◆ Extracted data
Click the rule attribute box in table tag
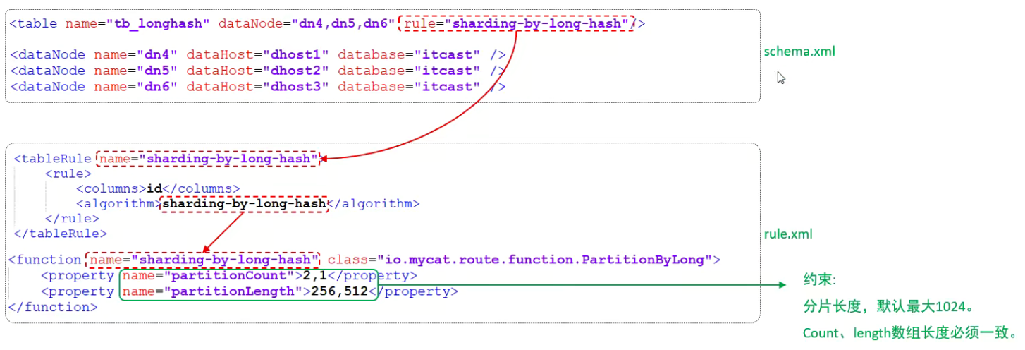This screenshot has height=350, width=1025. point(516,24)
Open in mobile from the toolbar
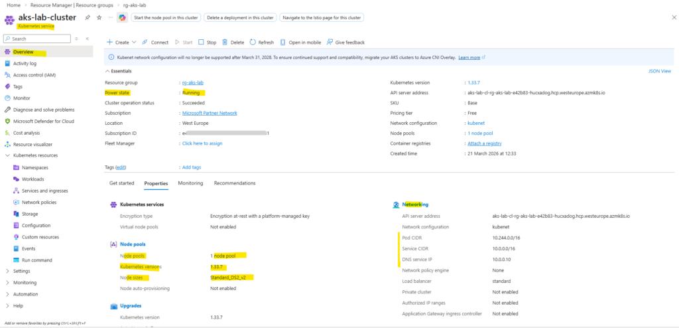The width and height of the screenshot is (679, 328). (x=300, y=42)
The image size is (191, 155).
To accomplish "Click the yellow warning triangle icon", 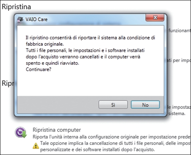I will click(36, 146).
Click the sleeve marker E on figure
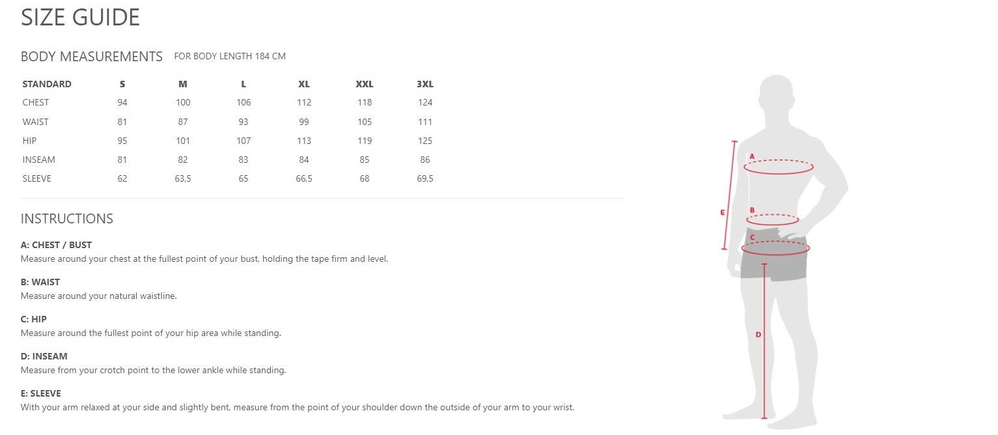 tap(723, 212)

◆ What you will do
Starting at the first line of the material, output exactly the lines up to and including the one with "The image size is (191, 155).". Do not include the pictures.

◆ Response
Click the rule attribute box in table tag
This screenshot has height=350, width=1025. point(516,24)
Open in mobile from the toolbar
The width and height of the screenshot is (679, 328). (x=300, y=42)
The image size is (191, 155).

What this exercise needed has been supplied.